BRIEF —
The lines below that include the word "right" are to be reported.

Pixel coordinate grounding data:

######

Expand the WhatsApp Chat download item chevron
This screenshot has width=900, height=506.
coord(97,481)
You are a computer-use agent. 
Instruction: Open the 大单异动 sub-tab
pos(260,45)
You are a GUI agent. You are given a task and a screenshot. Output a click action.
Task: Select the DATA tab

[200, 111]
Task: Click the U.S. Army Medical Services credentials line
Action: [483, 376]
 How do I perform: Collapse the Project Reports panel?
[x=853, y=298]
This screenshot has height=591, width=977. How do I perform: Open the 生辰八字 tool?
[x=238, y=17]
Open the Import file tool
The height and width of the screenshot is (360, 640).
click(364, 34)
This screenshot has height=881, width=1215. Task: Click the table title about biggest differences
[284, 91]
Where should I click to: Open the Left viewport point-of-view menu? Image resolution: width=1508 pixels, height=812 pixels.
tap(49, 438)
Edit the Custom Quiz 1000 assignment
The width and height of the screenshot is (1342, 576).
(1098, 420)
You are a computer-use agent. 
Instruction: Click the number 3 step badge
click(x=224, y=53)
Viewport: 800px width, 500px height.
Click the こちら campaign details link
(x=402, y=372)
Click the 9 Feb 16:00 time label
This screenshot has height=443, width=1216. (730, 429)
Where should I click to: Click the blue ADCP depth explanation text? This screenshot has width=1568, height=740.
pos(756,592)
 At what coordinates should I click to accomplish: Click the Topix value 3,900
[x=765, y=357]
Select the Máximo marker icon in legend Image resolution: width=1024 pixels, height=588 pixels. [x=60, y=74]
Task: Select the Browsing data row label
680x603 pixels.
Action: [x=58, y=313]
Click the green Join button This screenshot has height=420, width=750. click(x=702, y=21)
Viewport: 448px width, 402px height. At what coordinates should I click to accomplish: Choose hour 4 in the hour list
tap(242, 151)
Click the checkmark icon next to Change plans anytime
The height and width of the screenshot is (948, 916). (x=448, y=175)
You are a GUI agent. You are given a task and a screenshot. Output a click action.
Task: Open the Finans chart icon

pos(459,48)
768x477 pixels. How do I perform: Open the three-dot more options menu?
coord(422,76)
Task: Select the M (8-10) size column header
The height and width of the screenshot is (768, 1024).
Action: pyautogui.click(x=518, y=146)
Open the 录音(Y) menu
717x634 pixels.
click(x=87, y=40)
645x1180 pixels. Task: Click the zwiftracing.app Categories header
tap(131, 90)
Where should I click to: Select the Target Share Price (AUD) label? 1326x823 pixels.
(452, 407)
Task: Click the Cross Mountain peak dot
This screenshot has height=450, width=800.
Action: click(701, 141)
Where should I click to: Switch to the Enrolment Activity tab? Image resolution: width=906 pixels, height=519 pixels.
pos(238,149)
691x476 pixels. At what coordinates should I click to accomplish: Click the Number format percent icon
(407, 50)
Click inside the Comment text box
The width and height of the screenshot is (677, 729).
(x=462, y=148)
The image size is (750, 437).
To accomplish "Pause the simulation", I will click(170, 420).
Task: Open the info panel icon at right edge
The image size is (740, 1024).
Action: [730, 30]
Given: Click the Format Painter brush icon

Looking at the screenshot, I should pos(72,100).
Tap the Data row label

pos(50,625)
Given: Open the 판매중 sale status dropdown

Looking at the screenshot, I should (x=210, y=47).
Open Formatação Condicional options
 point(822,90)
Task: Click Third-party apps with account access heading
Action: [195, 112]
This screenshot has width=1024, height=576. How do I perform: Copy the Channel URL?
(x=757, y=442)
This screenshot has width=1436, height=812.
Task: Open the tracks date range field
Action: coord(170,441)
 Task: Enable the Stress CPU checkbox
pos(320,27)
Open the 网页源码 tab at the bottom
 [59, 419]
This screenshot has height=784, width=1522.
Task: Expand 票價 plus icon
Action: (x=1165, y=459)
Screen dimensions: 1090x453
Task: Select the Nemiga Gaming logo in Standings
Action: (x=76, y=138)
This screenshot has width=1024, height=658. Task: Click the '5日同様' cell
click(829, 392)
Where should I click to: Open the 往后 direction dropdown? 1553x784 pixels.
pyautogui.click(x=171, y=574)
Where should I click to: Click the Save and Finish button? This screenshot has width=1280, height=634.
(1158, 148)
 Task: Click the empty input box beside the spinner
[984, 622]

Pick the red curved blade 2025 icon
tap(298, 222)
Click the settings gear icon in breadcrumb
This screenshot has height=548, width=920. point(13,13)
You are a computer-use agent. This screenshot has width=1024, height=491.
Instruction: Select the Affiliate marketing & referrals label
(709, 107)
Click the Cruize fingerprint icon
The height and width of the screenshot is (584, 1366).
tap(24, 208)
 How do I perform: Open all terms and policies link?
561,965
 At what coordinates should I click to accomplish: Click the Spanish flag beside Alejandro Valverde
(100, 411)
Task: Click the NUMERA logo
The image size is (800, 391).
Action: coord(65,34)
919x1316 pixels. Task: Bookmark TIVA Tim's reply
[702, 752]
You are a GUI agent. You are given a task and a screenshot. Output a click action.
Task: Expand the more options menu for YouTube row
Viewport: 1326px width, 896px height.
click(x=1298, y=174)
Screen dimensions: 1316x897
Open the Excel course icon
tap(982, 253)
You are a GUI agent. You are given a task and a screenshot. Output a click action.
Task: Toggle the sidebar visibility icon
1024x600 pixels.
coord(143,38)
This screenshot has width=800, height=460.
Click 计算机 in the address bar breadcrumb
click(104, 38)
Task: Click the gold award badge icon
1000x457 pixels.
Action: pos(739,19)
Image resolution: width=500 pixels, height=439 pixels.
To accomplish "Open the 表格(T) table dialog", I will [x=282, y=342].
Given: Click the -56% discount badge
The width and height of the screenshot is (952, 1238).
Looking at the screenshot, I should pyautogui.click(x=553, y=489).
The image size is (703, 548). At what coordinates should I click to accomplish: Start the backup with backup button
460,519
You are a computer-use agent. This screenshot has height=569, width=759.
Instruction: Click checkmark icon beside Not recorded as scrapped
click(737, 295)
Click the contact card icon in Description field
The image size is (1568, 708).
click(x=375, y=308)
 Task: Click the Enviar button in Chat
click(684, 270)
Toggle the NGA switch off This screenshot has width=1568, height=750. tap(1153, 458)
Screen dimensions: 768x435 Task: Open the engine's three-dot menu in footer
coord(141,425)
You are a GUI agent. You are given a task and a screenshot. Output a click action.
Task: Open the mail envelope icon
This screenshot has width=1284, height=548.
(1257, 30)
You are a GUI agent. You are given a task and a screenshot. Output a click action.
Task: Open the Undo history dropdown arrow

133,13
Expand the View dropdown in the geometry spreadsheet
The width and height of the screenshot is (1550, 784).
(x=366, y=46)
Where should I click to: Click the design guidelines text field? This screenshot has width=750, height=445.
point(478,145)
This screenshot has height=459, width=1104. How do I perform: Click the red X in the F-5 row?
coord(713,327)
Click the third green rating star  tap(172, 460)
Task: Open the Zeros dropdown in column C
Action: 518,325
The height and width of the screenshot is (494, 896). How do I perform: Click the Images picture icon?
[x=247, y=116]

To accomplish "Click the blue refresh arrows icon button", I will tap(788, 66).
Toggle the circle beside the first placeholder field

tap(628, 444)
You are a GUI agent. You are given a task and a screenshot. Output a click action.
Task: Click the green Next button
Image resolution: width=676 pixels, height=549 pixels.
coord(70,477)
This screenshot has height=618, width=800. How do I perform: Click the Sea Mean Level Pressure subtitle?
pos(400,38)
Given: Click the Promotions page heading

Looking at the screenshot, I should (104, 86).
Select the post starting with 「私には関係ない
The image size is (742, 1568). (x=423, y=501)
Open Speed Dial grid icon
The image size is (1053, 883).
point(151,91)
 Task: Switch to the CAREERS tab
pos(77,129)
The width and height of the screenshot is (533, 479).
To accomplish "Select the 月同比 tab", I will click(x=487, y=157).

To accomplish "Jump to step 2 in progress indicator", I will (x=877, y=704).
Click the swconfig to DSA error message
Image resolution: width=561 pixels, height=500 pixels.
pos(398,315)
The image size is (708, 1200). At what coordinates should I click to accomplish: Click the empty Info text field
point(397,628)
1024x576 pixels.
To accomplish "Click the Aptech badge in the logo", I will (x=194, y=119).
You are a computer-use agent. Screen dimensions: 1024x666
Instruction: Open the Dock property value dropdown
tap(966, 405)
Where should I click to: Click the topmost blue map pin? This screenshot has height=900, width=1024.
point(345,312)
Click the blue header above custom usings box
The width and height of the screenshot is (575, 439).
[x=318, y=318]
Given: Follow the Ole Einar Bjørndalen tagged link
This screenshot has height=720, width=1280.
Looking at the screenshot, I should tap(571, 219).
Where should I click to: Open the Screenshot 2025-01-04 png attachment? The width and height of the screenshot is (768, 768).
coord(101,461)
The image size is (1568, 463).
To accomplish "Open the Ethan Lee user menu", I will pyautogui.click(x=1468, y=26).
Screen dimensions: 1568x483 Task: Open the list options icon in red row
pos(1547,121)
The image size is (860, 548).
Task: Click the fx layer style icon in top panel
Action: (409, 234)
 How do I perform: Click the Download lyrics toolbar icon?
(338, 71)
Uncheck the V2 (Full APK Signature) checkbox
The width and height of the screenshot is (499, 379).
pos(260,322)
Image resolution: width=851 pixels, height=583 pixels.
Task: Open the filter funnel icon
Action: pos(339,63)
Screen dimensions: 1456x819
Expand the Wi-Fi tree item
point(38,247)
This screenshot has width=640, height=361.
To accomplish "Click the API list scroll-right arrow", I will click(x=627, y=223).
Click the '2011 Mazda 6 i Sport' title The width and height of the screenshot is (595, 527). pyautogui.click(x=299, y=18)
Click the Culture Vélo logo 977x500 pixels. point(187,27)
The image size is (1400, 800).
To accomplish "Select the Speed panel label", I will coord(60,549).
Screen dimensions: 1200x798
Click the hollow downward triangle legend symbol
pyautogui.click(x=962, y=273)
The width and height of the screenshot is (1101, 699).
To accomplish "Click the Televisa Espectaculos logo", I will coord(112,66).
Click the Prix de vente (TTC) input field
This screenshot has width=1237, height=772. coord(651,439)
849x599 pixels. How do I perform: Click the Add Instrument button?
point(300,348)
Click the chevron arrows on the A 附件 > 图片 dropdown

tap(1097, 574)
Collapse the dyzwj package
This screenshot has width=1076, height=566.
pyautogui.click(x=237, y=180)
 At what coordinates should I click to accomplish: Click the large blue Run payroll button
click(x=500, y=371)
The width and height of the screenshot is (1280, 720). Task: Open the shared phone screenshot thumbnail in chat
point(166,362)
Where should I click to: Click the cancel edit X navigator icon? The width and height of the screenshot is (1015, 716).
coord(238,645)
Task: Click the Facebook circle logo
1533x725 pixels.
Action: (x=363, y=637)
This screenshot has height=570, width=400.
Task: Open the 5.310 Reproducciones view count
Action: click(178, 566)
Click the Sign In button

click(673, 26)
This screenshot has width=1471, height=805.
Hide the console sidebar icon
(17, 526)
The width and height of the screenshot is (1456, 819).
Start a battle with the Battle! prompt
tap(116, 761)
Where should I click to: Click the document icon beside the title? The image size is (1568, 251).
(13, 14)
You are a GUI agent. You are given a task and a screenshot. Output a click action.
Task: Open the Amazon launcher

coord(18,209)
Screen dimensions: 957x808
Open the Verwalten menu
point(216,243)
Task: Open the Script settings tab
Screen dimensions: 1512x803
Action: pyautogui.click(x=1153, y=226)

######

SOLUTION FOR THIS PROBLEM —
Task: Open the info panel icon at right edge
To accomplish "Click the API list scroll-right arrow", I will click(x=627, y=223).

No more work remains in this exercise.